**Description of the task**
Copy each line of the data below in which the word "Informationen" can be found.

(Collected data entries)
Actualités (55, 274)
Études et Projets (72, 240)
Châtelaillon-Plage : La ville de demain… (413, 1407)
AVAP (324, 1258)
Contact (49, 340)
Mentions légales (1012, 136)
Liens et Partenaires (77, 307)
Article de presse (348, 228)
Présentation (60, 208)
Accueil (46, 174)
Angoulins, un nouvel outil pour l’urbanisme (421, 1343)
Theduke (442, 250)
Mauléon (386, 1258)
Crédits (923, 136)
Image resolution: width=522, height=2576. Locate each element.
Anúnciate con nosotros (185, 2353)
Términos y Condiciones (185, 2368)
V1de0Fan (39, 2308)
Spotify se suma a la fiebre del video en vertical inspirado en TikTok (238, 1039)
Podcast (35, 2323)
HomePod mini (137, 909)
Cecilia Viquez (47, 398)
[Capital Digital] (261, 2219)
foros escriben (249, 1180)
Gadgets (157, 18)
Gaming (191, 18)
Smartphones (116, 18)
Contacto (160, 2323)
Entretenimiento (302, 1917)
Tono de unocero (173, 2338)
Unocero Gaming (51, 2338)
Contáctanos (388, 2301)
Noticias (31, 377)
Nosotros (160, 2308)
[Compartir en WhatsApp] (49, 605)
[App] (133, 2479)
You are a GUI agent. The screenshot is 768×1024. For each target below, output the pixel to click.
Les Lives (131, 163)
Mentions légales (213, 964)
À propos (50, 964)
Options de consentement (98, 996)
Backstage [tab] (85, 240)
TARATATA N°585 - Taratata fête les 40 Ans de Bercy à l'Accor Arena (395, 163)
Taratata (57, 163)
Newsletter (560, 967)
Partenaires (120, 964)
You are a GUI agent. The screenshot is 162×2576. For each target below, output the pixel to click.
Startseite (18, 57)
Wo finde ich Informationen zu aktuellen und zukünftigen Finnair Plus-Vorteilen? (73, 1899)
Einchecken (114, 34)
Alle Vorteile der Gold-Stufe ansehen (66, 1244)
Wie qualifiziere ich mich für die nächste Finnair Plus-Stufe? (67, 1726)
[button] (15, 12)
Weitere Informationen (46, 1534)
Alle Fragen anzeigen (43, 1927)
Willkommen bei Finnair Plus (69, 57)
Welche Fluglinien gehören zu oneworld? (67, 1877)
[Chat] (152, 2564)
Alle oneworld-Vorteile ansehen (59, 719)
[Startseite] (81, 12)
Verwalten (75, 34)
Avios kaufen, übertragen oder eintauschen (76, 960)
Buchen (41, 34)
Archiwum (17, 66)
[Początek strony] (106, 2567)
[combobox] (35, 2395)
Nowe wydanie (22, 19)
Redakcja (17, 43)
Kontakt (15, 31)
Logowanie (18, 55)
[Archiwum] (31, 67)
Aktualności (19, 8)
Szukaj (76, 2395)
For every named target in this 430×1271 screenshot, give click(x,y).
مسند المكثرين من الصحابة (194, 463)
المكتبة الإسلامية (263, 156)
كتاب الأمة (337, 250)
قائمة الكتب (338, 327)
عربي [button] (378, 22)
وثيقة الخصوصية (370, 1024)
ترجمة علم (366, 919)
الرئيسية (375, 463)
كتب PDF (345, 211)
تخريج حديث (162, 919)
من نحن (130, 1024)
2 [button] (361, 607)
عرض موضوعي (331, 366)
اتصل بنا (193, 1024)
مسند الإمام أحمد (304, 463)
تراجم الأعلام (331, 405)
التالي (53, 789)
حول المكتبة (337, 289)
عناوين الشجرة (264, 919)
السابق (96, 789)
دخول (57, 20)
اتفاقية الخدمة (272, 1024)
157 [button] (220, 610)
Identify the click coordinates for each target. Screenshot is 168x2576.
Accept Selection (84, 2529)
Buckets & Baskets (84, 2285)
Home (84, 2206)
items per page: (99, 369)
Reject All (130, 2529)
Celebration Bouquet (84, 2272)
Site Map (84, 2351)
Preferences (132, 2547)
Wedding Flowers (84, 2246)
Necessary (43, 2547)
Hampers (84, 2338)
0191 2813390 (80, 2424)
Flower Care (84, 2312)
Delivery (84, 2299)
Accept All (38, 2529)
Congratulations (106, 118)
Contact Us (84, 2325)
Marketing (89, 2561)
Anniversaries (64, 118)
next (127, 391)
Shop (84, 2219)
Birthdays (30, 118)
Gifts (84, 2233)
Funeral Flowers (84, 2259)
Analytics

**Solution to this problem**
Wo finde ich Informationen zu aktuellen und zukünftigen Finnair Plus-Vorteilen? (73, 1899)
Weitere Informationen (46, 1534)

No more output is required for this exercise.